**PASSAGE SHOWN:**
Start of Block
[Mlir-commits] [mlir] 778a249 - [mlir][Affine] affine-super-vectorize transform op (#177755)

llvmlistbot at llvm.org llvmlistbot at llvm.org
Sun Jan 25 01:26:26 PST 2026


Author: Gabriel Dehame
Date: 2026-01-25T10:26:21+01:00
New Revision: 778a2491149512109541cd5d59bad2d55024bdb7

URL: https://github.com/llvm/llvm-project/commit/778a2491149512109541cd5d59bad2d55024bdb7
DIFF: https://github.com/llvm/llvm-project/commit/778a2491149512109541cd5d59bad2d55024bdb7.diff

LOG: [mlir][Affine] affine-super-vectorize transform op (#177755)

Added an operation in the transform dialect to apply the
affine-super-vectorize pass locally.
The operation vectorizes the loops that are children of the provided
operation, itself included.
Also added a test file verifying the operation behaves.

Added: 
    mlir/test/Dialect/Affine/SuperVectorize/transform_op.mlir

Modified: 
    mlir/include/mlir/Dialect/Affine/TransformOps/AffineTransformOps.td
    mlir/include/mlir/Dialect/Affine/Utils.h
    mlir/lib/Dialect/Affine/TransformOps/AffineTransformOps.cpp
    mlir/lib/Dialect/Affine/Transforms/SuperVectorize.cpp

Removed: 
    


################################################################################
diff  --git a/mlir/include/mlir/Dialect/Affine/TransformOps/AffineTransformOps.td b/mlir/include/mlir/Dialect/Affine/TransformOps/AffineTransformOps.td
index 2969b4238dd67..8edc531e11bb5 100644
--- a/mlir/include/mlir/Dialect/Affine/TransformOps/AffineTransformOps.td
+++ b/mlir/include/mlir/Dialect/Affine/TransformOps/AffineTransformOps.td
@@ -94,4 +94,38 @@ def SimplifyMinMaxAffineOpsOp :
   }];
 }
 
+def SuperVectorizeOp
+    : Op<Transform_Dialect, "affine.super_vectorize",
+         [DeclareOpInterfaceMethods<MemoryEffectsOpInterface>,
+         DeclareOpInterfaceMethods<TransformOpInterface>]> {
+  let description = [{
+    Vectorize to a target independent n-D vector abstraction.
End of Block
**DATA:**
Start of Block
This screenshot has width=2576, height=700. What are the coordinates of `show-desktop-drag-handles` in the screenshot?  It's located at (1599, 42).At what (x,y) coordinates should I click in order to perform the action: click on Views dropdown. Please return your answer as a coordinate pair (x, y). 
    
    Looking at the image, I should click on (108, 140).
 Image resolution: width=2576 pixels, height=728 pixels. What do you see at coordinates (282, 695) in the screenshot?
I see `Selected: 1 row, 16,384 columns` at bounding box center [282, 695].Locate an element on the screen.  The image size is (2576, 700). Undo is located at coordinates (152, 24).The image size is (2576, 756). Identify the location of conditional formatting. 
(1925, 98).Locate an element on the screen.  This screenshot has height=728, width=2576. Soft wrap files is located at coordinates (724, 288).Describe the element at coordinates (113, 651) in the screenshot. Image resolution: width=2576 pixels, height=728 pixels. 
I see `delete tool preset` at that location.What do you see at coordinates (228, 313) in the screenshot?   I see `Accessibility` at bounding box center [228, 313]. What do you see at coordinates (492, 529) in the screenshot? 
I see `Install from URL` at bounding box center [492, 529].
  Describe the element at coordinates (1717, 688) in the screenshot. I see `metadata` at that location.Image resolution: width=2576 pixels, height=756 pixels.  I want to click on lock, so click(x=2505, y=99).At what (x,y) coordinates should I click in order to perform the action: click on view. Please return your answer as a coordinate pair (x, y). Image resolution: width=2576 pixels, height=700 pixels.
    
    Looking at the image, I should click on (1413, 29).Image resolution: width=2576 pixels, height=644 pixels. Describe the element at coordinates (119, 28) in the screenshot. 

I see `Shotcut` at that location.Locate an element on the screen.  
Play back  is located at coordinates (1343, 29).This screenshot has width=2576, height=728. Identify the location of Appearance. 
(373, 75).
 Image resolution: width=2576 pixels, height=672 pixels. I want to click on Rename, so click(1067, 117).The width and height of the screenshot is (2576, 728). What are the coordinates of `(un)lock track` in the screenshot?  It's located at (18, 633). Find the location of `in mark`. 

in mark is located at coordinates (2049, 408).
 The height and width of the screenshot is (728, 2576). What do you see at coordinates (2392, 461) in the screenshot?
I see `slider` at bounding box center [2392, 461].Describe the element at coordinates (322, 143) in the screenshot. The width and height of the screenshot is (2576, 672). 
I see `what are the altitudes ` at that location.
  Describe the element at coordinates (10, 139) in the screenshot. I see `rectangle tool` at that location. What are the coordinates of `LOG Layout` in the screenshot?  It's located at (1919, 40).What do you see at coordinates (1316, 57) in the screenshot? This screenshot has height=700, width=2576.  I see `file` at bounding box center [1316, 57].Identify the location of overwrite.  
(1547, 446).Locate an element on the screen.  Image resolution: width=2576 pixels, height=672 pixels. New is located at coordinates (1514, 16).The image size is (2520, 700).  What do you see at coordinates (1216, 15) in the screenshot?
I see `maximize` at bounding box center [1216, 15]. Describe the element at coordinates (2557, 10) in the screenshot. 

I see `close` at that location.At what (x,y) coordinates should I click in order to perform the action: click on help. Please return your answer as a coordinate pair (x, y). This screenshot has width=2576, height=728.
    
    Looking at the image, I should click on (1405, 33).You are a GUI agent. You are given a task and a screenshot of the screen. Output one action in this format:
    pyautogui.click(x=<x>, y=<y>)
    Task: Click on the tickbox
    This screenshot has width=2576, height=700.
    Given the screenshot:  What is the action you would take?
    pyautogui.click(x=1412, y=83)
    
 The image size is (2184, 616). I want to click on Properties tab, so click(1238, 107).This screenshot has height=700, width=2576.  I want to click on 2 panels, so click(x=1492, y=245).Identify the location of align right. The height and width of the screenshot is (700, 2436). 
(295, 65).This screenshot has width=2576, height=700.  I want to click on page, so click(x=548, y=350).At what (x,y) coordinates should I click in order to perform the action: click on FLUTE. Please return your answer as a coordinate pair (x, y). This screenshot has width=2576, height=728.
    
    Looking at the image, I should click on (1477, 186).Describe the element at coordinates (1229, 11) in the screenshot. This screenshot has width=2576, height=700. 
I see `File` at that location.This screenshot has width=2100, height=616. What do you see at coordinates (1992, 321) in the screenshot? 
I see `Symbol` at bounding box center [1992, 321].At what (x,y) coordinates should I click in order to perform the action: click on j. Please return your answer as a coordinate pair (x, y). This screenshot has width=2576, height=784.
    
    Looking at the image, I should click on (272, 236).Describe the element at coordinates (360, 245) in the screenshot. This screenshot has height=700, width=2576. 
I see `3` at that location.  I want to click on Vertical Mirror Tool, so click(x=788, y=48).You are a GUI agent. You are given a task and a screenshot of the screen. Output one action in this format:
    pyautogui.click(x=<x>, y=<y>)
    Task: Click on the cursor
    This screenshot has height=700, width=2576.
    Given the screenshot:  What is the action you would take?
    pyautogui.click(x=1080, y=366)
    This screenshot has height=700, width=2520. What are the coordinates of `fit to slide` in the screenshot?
End of Block
**WHAT YOU WILL DO:**
1. Who is named as the author of the commit message?
2. Rewrite the stretch of the commit message from "Author: Gabriel Dehame" through "operation, itself included.", putting "affine loops" in place of "loops".
The listing is separate material and has no connection to the commit message.

**ANSWERS TO THE EXERCISE:**
1. Gabriel Dehame.

2.
Author: Gabriel Dehame
Date: 2026-01-25T10:26:21+01:00
New Revision: 778a2491149512109541cd5d59bad2d55024bdb7

URL: https://github.com/llvm/llvm-project/commit/778a2491149512109541cd5d59bad2d55024bdb7
DIFF: https://github.com/llvm/llvm-project/commit/778a2491149512109541cd5d59bad2d55024bdb7.diff

LOG: [mlir][Affine] affine-super-vectorize transform op (#177755)

Added an operation in the transform dialect to apply the
affine-super-vectorize pass locally.
The operation vectorizes the affine loops that are children of the provided
operation, itself included.